* [Task goal] Collect every line below that contains the word "button".

Source data
◇ ◇ ◇ ◇ ◇ ◇ ◇

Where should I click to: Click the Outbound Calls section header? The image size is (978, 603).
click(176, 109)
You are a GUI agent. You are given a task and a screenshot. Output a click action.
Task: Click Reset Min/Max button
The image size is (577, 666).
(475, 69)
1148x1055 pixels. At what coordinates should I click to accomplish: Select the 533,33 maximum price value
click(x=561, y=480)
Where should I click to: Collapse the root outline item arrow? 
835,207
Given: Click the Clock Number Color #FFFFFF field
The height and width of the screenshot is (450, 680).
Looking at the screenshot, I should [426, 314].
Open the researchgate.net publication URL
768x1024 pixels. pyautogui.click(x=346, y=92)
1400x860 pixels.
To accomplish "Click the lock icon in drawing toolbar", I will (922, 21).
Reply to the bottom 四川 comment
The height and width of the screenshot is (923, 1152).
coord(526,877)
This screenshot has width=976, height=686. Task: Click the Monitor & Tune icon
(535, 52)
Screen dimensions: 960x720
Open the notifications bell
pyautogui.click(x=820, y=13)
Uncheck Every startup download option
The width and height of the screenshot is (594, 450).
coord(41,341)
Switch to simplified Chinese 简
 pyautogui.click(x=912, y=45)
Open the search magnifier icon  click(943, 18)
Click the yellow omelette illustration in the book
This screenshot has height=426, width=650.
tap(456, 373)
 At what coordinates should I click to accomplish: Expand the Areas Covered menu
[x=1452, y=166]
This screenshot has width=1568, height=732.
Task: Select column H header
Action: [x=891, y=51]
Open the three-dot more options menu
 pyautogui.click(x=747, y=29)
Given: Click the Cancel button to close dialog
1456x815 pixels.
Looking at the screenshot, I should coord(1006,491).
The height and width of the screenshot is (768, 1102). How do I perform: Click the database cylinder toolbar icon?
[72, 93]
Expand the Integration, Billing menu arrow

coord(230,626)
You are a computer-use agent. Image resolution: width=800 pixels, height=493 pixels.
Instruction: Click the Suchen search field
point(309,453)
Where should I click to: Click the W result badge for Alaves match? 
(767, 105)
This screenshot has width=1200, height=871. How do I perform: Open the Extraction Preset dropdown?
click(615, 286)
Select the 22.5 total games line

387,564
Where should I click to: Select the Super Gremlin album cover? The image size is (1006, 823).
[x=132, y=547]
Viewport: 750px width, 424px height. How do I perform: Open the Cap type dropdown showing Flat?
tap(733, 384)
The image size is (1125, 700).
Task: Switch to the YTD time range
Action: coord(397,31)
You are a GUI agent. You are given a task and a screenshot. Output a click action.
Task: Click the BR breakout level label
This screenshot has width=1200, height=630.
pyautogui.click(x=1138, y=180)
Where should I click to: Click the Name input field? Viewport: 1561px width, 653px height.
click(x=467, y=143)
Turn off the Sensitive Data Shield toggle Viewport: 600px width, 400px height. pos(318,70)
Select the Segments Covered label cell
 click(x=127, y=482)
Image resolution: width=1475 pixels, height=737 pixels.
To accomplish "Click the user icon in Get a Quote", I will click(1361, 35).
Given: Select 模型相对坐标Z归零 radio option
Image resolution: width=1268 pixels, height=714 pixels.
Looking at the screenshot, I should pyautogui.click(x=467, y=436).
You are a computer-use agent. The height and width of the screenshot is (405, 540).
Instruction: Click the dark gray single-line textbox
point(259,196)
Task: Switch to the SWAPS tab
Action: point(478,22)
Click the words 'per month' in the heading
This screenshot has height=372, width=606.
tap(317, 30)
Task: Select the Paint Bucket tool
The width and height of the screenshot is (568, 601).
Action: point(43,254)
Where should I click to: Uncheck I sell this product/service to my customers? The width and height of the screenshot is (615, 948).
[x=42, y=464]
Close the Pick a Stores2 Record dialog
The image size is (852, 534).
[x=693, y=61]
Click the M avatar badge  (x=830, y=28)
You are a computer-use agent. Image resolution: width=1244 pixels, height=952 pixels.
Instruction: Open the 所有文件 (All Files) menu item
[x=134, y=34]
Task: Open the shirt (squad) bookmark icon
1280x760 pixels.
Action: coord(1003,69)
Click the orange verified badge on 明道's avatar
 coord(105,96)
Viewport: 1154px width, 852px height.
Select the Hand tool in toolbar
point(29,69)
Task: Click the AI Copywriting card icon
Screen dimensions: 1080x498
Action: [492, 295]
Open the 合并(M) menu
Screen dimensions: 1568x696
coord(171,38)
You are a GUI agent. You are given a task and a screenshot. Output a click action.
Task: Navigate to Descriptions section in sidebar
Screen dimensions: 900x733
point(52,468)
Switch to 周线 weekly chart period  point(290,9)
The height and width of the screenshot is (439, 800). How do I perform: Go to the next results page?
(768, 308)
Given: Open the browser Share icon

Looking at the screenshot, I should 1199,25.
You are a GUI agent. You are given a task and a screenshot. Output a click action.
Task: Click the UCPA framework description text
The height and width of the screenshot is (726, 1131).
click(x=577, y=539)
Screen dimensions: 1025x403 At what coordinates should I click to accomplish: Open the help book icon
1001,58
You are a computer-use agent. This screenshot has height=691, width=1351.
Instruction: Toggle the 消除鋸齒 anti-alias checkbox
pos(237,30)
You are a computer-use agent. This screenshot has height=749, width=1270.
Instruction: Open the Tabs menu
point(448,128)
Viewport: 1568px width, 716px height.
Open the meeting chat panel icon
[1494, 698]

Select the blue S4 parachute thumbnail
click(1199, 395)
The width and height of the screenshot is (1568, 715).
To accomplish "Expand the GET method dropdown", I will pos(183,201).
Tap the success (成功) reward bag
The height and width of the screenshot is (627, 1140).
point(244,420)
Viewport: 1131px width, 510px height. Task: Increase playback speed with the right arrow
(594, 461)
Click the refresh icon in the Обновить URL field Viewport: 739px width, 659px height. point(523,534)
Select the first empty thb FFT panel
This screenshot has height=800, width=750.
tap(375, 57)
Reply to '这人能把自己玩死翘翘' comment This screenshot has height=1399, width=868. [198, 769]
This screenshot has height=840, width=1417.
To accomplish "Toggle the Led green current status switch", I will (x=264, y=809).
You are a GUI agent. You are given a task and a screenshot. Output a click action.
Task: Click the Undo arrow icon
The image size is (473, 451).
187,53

◇ ◇ ◇ ◇ ◇ ◇ ◇

* [Expected answer]
Task: Click Reset Min/Max button
Given: Click the Cancel button to close dialog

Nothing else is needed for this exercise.